■ EXERCISE DIRECTIONS ■
Below are the records; copy out every line that holds the word "green".

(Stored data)

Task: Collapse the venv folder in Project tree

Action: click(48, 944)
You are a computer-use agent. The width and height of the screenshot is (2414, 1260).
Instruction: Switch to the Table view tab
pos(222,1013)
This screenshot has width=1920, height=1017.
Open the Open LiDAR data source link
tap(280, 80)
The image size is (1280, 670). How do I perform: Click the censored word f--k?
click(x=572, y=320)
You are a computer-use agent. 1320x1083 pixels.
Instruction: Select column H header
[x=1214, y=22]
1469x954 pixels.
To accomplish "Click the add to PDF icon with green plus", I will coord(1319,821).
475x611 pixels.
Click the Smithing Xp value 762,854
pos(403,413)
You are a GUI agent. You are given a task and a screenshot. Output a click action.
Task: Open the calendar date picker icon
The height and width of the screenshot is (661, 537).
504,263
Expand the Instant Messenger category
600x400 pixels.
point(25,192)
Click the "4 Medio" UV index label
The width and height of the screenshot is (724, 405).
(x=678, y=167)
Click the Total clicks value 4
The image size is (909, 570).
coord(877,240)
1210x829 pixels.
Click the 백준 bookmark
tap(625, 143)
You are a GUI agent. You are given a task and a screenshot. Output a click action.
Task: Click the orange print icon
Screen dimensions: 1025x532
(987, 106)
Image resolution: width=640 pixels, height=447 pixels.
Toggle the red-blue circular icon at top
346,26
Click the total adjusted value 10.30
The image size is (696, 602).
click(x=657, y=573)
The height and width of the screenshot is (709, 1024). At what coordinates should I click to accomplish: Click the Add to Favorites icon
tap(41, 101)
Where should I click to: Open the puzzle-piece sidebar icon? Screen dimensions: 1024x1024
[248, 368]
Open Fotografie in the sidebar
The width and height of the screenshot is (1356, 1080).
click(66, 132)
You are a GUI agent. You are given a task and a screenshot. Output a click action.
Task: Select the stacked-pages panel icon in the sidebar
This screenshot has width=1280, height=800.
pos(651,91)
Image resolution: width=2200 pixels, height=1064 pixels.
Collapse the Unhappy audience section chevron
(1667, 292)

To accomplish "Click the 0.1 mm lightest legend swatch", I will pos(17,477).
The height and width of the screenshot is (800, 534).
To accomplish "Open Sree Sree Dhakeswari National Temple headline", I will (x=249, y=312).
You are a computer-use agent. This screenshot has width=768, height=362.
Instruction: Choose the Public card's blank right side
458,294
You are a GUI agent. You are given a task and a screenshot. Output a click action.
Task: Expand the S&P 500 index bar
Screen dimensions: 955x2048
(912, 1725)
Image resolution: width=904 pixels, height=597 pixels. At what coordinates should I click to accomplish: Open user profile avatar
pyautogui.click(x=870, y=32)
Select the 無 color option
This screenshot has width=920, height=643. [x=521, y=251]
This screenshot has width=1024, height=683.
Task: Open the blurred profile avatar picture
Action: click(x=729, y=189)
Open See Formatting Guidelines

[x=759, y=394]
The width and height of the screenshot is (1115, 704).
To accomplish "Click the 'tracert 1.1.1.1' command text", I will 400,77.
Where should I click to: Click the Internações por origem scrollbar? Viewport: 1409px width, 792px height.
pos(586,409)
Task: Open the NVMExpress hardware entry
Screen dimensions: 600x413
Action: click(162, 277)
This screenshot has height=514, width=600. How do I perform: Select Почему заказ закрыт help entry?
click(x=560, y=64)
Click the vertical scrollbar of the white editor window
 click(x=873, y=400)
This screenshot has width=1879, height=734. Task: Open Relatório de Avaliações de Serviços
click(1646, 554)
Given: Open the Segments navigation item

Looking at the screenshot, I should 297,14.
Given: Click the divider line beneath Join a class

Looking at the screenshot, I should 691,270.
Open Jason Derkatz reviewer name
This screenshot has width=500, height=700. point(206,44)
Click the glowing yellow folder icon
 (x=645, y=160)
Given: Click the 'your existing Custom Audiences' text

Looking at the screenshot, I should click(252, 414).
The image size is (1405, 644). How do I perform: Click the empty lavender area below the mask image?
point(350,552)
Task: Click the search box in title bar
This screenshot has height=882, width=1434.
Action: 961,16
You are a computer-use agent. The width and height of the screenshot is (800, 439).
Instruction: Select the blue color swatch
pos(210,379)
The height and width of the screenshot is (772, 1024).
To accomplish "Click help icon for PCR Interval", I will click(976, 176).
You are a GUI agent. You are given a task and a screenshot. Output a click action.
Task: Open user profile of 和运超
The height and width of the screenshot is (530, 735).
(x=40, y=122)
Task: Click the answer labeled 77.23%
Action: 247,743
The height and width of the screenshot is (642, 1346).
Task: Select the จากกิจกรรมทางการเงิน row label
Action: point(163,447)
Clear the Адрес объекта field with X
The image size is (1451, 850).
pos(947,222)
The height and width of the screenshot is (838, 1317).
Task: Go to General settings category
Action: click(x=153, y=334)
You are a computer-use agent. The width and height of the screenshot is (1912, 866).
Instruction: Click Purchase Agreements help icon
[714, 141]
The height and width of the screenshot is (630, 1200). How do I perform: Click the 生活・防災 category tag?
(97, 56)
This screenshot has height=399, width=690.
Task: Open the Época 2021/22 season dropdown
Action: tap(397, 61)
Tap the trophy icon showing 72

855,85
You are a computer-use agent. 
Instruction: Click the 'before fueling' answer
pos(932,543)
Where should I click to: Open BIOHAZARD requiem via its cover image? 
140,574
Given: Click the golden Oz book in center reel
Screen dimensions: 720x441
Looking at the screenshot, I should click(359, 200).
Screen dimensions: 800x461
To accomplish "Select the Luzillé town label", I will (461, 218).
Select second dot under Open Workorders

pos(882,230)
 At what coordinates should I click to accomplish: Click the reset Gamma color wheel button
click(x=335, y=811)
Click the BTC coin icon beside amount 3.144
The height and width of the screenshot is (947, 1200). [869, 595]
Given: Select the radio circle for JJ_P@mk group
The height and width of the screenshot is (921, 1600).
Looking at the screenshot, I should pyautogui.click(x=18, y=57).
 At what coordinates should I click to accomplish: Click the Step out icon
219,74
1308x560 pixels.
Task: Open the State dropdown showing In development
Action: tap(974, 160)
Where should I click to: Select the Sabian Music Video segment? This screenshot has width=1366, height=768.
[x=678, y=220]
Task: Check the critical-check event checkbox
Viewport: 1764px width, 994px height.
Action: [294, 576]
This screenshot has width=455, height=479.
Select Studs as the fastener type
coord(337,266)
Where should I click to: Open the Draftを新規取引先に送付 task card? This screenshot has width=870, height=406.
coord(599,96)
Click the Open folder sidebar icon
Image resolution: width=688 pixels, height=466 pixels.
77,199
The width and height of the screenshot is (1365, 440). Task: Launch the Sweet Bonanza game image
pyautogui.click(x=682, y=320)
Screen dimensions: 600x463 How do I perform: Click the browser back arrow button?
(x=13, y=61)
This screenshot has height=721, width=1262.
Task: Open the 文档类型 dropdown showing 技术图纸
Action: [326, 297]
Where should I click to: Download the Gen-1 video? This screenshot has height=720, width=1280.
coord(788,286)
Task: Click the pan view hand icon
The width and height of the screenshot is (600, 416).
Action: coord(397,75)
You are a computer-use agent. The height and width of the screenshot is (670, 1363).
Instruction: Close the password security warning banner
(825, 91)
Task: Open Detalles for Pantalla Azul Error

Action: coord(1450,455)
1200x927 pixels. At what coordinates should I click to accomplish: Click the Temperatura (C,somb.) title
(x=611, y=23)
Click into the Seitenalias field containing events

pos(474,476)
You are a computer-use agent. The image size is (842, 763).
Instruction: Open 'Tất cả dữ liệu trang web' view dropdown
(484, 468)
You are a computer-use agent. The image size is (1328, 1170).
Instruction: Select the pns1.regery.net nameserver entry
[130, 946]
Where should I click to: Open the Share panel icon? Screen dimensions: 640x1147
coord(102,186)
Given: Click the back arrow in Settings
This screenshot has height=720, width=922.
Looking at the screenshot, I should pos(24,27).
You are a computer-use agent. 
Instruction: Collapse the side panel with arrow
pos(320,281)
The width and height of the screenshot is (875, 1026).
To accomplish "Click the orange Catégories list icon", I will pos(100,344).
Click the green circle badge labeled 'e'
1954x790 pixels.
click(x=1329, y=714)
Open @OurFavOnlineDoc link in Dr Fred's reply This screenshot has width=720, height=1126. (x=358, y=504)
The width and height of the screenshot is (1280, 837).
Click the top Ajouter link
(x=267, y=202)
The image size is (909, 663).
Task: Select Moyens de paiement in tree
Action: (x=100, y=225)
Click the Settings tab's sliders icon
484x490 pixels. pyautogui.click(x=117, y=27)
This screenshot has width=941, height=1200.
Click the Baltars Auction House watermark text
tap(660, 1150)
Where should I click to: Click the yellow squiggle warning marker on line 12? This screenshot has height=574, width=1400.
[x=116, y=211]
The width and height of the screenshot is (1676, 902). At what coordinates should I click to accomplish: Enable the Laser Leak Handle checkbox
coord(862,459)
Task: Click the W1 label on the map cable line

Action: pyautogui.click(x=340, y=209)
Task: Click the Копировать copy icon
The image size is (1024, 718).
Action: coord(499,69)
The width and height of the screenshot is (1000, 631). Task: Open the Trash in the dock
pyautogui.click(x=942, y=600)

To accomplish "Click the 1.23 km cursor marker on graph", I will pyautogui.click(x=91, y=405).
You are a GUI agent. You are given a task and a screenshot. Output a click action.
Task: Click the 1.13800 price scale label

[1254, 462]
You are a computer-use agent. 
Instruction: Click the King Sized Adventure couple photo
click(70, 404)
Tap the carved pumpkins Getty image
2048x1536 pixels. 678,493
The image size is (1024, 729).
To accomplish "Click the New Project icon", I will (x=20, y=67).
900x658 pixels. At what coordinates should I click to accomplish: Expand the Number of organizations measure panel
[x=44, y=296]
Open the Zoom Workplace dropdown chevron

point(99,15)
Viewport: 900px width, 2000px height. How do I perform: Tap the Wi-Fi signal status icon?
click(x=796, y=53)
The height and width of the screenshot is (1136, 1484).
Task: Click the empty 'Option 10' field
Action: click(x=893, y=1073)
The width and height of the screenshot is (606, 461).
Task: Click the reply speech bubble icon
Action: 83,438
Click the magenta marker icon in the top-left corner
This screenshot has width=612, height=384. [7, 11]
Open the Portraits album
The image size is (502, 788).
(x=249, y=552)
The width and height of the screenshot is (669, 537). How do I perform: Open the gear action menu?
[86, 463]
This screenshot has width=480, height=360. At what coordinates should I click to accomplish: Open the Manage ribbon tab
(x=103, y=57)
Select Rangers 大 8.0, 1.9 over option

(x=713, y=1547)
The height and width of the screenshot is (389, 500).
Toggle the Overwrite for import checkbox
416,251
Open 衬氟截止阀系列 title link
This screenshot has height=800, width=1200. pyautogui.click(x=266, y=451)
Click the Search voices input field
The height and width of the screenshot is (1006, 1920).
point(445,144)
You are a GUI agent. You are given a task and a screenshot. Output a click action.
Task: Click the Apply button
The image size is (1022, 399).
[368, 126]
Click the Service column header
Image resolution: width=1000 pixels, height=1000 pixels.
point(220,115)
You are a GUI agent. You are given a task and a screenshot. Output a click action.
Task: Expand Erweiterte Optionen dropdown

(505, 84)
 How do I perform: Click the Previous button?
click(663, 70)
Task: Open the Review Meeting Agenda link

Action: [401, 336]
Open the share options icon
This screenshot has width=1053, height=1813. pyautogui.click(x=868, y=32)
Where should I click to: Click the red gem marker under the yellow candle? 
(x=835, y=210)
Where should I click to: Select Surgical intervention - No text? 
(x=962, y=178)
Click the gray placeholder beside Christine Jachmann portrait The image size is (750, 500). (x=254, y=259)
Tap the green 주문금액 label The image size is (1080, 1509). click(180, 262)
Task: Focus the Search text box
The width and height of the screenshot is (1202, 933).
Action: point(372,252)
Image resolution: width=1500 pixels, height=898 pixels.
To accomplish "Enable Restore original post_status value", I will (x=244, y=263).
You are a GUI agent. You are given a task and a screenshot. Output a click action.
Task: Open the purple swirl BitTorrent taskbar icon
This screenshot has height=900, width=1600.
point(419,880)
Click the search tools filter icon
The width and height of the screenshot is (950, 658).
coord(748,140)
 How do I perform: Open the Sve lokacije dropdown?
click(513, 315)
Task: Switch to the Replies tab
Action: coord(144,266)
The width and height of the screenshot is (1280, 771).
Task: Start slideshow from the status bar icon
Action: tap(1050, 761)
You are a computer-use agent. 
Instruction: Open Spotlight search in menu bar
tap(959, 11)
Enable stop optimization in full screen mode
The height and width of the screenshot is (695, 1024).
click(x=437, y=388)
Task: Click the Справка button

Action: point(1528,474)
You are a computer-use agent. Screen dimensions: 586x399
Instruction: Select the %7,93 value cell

■ TASK RESPONSE ■
To accomplish "Click the add to PDF icon with green plus", I will coord(1319,821).
Click the green circle badge labeled 'e'
Tap the green 주문금액 label The image size is (1080, 1509). click(180, 262)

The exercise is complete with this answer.